Oxycodone alleviates LPS-induced neuroinflammation by regulating the CREB/miR-181c/PDCD4 axis

• Published in: Journal of toxicological sciences Vol. 49; no. 10; pp. 435 - 446
• Main Authors: Tan, QingYun, Zhang, Kai, Wang, QingDong, Zang, Rongjia
• Format: Journal Article
• Language: English
• Published: Japan The Japanese Society of Toxicology 2024; Japan Science and Technology Agency
• Subjects: 3' Untranslated regions; Anti-inflammatory agents; Anti-Inflammatory Agents - pharmacology; Apoptosis Regulatory Proteins - genetics; Apoptosis Regulatory Proteins - metabolism; Assaying; Binding; Cell Line; Cell viability; CREB; Cyclic AMP response element-binding protein; Cyclic AMP Response Element-Binding Protein - genetics; Cyclic AMP Response Element-Binding Protein - metabolism; Enzyme-linked immunosorbent assay; Humans; Inflammation - chemically induced; Inflammation - genetics; Interleukins; Lipopolysaccharides; Microglia; Microglia - drug effects; Microglia - metabolism; MicroRNAs - genetics; MicroRNAs - metabolism; miR-181c; mRNA; neuroinflammation; Neuroinflammatory Diseases - chemically induced; Neuroinflammatory Diseases - drug therapy; Neuroinflammatory Diseases - genetics; Neurological diseases; Nitric-oxide synthase; Oxycodone; Oxycodone - adverse effects; Oxycodone - pharmacology; PDCD4; RNA-Binding Proteins - genetics; RNA-Binding Proteins - metabolism; Signal Transduction - drug effects; Tumor necrosis factor-α; Western blotting; PDCD4; CREB; neuroinflammation; miR-181c; Oxycodone
• ISSN: 0388-1350; 1880-3989; 1880-3989
• DOI: 10.2131/jts.49.435

Background: Neuroinflammation plays a critical role in various neurological disorders. Oxycodone has anti-inflammatory properties. The purpose of this work was to look into the effect of oxycodone in controlling lipopolysaccharide (LPS)-induced neuroinflammation in microglia. Methods: LPS-induced HMC3 cells were subjected to oxycodone (2.5, 5, 10 and 20 μg/mL). The mRNA and protein expressions were examined by qRT-PCR and western blotting.
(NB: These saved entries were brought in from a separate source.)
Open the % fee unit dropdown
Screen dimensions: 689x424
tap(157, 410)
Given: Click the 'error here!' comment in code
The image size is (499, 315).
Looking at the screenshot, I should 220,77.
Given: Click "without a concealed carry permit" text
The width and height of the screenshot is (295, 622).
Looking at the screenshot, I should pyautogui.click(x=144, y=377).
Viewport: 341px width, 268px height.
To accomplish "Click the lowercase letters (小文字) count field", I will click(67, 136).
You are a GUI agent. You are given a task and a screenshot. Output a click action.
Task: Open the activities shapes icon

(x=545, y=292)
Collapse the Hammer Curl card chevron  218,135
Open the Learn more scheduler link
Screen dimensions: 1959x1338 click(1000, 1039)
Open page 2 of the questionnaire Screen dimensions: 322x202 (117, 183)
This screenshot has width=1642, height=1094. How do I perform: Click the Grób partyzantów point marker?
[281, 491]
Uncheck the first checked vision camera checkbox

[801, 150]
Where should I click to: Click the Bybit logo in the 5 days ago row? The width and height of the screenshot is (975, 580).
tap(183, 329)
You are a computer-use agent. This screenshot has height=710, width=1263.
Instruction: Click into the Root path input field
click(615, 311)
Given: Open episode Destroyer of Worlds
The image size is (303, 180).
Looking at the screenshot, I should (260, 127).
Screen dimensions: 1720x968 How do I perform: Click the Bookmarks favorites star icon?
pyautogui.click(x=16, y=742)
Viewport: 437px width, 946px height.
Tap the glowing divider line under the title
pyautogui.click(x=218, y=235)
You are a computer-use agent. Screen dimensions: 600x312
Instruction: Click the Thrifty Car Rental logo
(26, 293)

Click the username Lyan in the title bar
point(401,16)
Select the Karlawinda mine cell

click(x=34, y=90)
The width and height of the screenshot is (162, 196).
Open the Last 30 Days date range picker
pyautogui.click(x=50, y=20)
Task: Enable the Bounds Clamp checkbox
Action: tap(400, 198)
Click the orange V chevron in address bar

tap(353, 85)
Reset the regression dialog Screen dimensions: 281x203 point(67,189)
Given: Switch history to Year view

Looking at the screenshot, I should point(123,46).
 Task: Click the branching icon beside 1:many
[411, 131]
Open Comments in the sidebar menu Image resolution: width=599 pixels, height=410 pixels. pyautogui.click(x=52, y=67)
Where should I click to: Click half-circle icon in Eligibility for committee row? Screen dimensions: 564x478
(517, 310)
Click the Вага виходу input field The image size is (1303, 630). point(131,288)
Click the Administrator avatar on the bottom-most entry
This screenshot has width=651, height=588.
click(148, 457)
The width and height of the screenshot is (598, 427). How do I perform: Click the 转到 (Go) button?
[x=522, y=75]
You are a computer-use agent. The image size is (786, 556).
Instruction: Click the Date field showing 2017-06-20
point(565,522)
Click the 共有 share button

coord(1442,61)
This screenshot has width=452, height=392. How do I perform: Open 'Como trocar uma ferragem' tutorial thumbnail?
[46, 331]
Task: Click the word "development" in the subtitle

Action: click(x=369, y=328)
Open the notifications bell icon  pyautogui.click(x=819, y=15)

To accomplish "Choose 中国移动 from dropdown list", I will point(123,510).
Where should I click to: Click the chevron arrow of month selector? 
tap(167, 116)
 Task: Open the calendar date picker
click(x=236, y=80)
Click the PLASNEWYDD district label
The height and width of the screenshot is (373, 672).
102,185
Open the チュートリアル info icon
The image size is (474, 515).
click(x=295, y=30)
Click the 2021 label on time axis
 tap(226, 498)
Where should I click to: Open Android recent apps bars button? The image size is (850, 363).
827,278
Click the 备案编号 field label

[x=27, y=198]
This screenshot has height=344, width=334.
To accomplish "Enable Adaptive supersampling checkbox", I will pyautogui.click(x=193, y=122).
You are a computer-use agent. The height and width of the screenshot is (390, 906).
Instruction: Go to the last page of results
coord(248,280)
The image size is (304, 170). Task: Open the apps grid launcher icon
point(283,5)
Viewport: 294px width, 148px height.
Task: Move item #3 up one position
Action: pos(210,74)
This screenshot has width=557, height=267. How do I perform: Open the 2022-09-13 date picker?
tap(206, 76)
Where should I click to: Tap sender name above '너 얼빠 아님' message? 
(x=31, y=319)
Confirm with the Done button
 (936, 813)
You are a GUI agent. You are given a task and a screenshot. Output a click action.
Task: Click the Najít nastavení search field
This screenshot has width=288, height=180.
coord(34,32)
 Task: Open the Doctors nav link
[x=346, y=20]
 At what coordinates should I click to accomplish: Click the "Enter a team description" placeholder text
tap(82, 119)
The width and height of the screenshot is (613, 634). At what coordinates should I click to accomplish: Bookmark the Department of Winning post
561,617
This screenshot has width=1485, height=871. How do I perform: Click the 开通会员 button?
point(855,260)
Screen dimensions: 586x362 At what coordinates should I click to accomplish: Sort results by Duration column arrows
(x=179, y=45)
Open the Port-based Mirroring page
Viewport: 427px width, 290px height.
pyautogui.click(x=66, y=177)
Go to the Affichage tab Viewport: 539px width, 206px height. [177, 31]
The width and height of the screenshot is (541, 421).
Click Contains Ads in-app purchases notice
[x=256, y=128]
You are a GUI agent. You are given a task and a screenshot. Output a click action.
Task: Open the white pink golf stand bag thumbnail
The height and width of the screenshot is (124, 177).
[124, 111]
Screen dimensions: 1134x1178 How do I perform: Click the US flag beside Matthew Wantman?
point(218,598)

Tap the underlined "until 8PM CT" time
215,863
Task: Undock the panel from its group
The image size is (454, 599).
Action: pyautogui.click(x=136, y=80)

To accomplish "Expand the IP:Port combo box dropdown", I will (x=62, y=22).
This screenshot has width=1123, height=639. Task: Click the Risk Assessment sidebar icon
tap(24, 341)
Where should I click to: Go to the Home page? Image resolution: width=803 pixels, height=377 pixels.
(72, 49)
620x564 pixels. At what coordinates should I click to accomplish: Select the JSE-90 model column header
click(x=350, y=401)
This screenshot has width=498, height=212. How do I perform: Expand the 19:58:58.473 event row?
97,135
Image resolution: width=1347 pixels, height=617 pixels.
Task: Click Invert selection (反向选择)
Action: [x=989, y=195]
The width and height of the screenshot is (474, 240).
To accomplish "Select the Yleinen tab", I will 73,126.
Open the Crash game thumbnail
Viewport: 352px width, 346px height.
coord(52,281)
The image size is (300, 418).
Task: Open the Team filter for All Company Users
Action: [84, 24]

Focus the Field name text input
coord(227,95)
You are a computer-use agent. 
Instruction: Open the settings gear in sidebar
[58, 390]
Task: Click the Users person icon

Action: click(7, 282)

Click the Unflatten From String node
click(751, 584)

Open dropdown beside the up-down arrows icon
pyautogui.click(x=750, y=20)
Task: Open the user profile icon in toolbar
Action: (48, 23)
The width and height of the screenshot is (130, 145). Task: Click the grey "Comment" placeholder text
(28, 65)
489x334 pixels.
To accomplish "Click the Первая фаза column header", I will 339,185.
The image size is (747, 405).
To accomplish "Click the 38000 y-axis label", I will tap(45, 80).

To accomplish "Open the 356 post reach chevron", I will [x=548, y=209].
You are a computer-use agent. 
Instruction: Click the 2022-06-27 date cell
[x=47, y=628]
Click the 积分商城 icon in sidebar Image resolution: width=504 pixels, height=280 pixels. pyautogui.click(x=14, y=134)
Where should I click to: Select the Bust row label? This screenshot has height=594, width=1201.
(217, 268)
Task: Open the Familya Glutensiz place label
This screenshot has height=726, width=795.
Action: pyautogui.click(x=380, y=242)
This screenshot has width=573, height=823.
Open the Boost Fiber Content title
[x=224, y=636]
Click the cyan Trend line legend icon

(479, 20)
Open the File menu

TNF-α, IL-1β, IL-6, and IL-8 levels were assessed by ELISA. MTT assay was adopted to measure cell viability. The interactions between CREB, miR-181c and PDCD4 were analyzed by dual-luciferase reporter assay, ChIP and/or RIP assays. Results: Oxycodone treatment alleviated LPS-induced inflammation in HMC3 cells and increased p-CREB level, but reduced PDCD4 and iNOS levels in LPS-treated cells. Mechanistically, oxycodone mitigated LPS-induced neuroinflammation by upregulating miR-181c. In addition, CREB promoted miR-181c expression by directly binding to the MIR181C promoter, and miR-181c inhibited PDCD4 expression by directly binding to PDCD4 3’UTR. As expected, oxycodone alleviated LPS-induced neuroinflammation by regulating the CREB/miR-181c/PDCD4 axis. Conclusion: Oxycodone attenuated LPS-induced neuroinflammation in microglia by regulating the CREB/miR-181c/PDCD4 axis. These findings proved that oxycodone is a potential drug for treating neuroinflammation and elucidate the mechanisms involved.